食事が終わり、片付けが一段落した後で、リウが真面目な顔でアイラに向き直った。
「最近、何だか悩んでるみたいだけど、どうかして?」
んー、と、アイラが小さく唸る。
「……色々、考えるんだ。ここにいてもいいのか、とか、これからどうしようか、とか。やりたいことも、特にないし、やるべきことも、ないから。……だから、どうしたらいいのか、分からなくて」
そうだったの、とリウが頷く。
「前に、叔父さんが言ってたことなんだけどね、どうしたらいいのか分からなくなったら、まずはしっかり食べて、ゆっくり休むこと、だって」
じっと、リウがアイラの目を覗き込む。リウの目に映り込む自分は、ひどく戸惑った表情をしていた。
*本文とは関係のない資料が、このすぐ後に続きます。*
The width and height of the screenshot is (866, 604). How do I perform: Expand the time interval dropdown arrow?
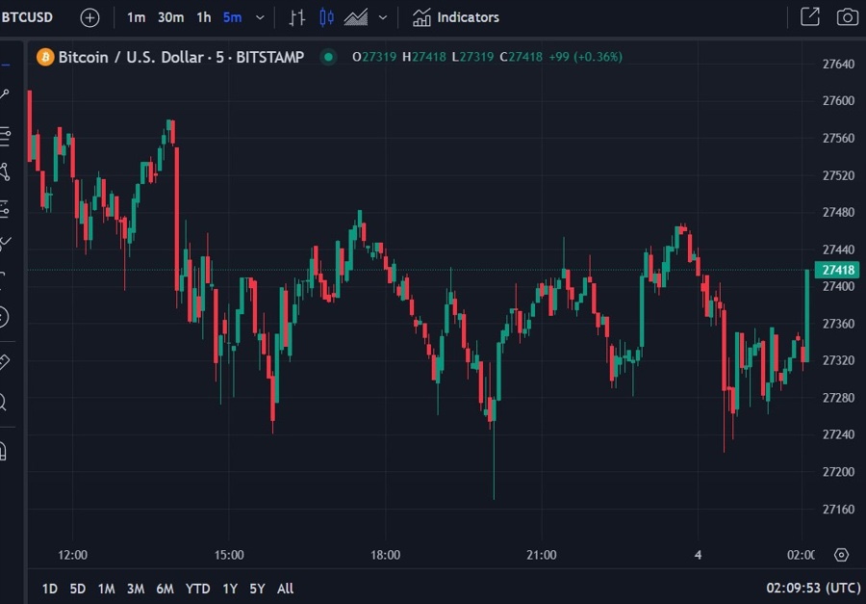click(x=260, y=17)
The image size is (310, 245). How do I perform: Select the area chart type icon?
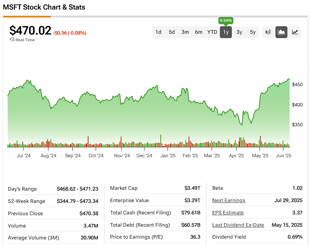pos(281,32)
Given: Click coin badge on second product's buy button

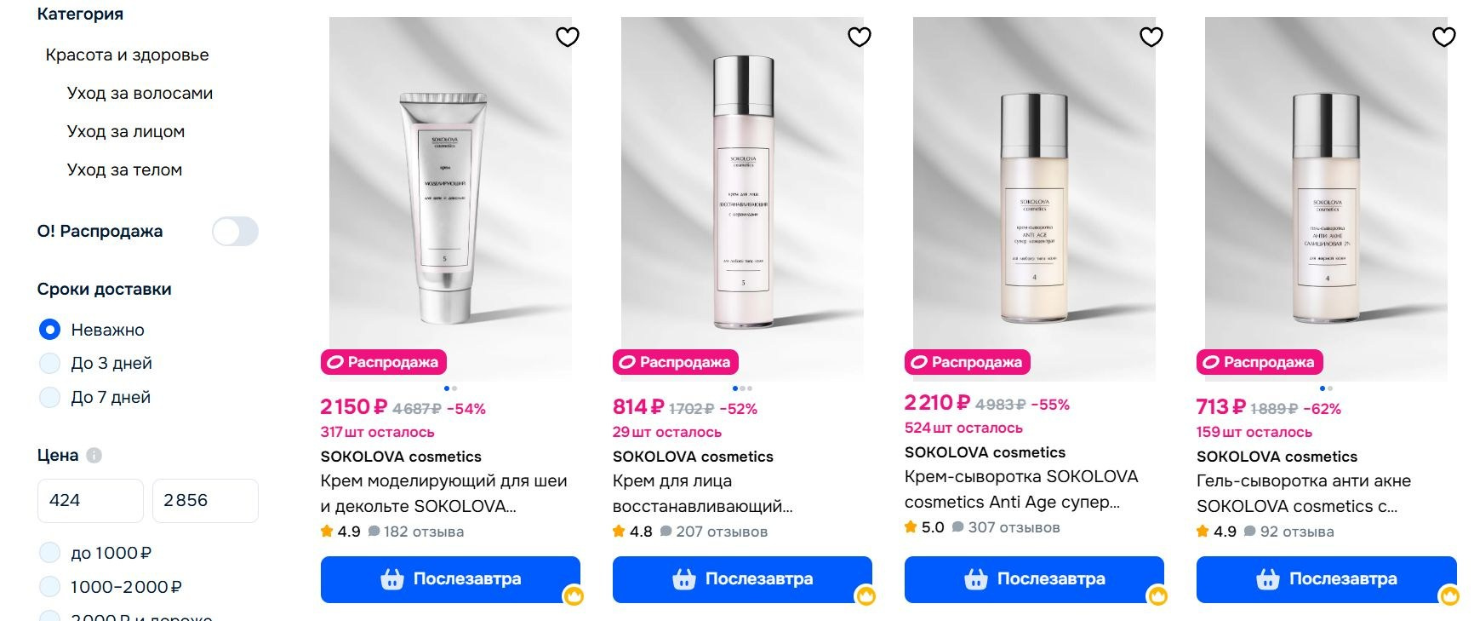Looking at the screenshot, I should point(866,595).
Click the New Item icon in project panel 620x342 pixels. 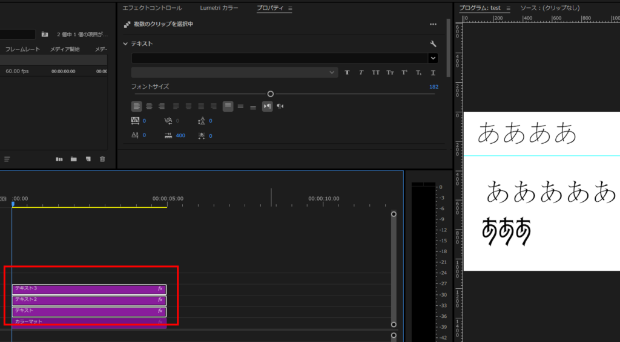(88, 159)
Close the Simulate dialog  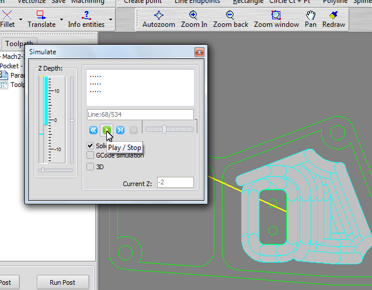(x=199, y=52)
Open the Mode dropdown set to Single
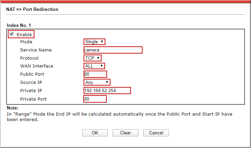Viewport: 251px width, 148px height. point(94,42)
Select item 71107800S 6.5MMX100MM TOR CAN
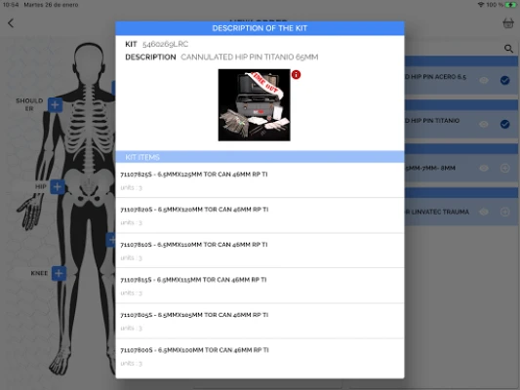Image resolution: width=520 pixels, height=390 pixels. pyautogui.click(x=260, y=356)
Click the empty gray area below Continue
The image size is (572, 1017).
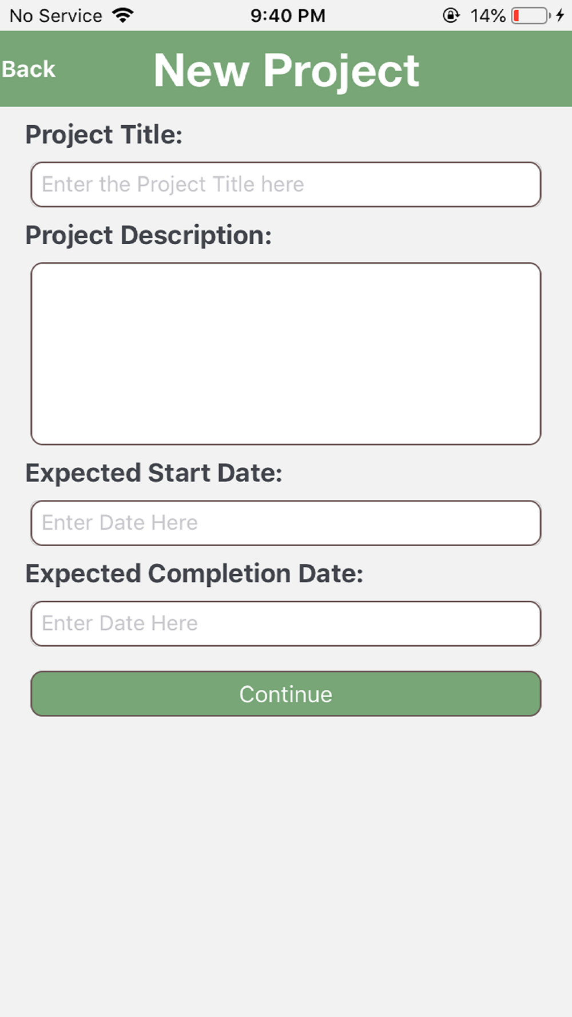[286, 858]
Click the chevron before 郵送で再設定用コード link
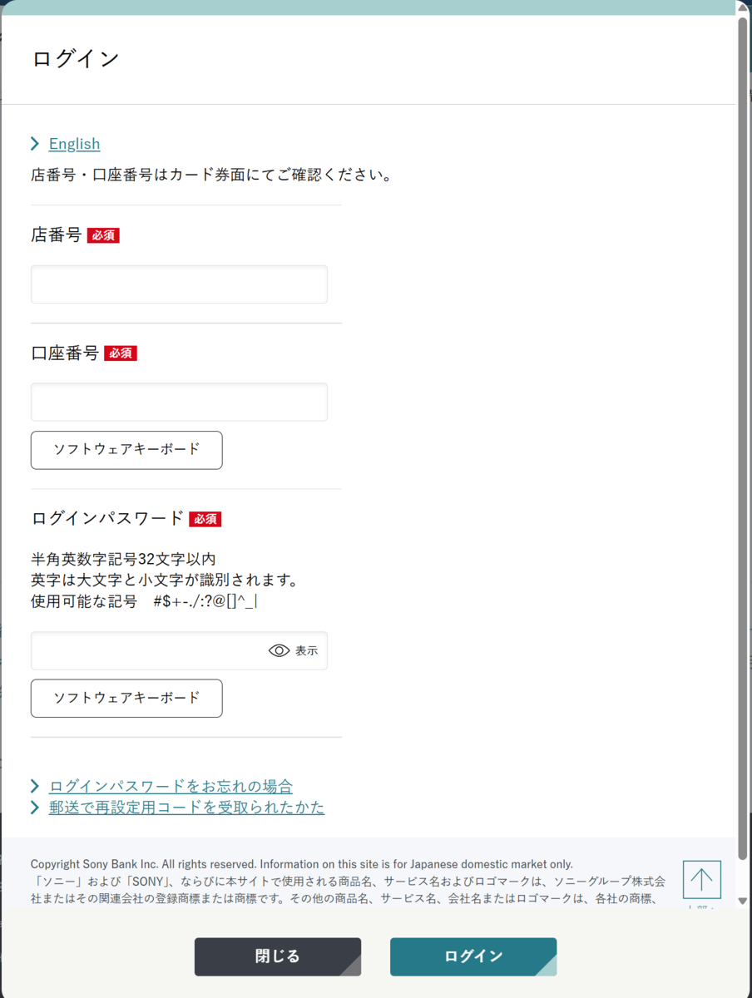This screenshot has height=998, width=752. coord(34,807)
後ろから、ミウがアイラに抱き着く。身体にかかる重みと温かさが、今は心地良い。
リウも膝を屈め、アイラの頭を優しく撫でる。
「あなたがこれからどうするのか、私もミウも知りようがないけど、ここはあなたの家だと思ってくれていいから。だから、ここにいていいのか、なんて悩まないで」
――私は……ここに来ても良かったのか?
そう尋ねたときのアイラの様子を、リウは覚えていた。あの日からずっと、アイラは何かに悩んでいるようだった。だからこそ、少しでもその重荷を下ろさせてやりたかった。
「アイラはもう一人の家族だもの」
ミウがアイラの後ろからそう付け足す。
しばらく彫像のように固まっていたアイラは、やがておずおずと手を上げ、二人の手に触れた。リウは微笑んでその手を取り、ミウはアイラを抱いている腕に先よりも力を込めた。
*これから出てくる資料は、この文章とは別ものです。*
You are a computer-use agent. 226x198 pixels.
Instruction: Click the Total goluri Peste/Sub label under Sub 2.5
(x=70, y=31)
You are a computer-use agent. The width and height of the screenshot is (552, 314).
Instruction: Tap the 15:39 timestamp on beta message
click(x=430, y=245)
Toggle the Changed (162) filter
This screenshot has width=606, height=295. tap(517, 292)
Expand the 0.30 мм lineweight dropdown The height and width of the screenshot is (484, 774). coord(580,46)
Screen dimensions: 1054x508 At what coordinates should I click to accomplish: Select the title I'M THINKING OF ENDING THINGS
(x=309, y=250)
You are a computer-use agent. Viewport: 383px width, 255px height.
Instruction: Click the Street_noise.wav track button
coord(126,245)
アイラは潤みかかった目を見られまいと、少し顔を俯けていた。
内心の嵐が静まり、周りに注意を払う余裕が戻ってくるまで、アイラは顔を上げなかった。
「何か飲む?」
リウの声に頷いて顔を上げたとき、アイラがそれを見咎めたのは偶然だった。
「鳥は片付けたのか?」
え、と声を上げて、リウが暖炉を振り返る。木彫りの鳥が飾られていた暖炉の上には、今、何もなかった。
「あら、ミウ、あんた片付けて?」
「知らないよ? 姉さんじゃなかったの?」
双子がきょとんと目を見交わす。
「ルイン小母さんが来たときにはあったわよね?」
「その後片付けでばたばたしてて、それからアイラが帰ってきて……」
リウとミウが代わる代わる口を開く。
「待って、確か、帰りがけにはなかったかも。姉さん、まさか……」
「一度、家の中を探してみましょ。捨てはしないはずだもの、何かと間違って片付けたのかもしれないし」
ミウが言いかけたのにそう返し、リウは台所に立った。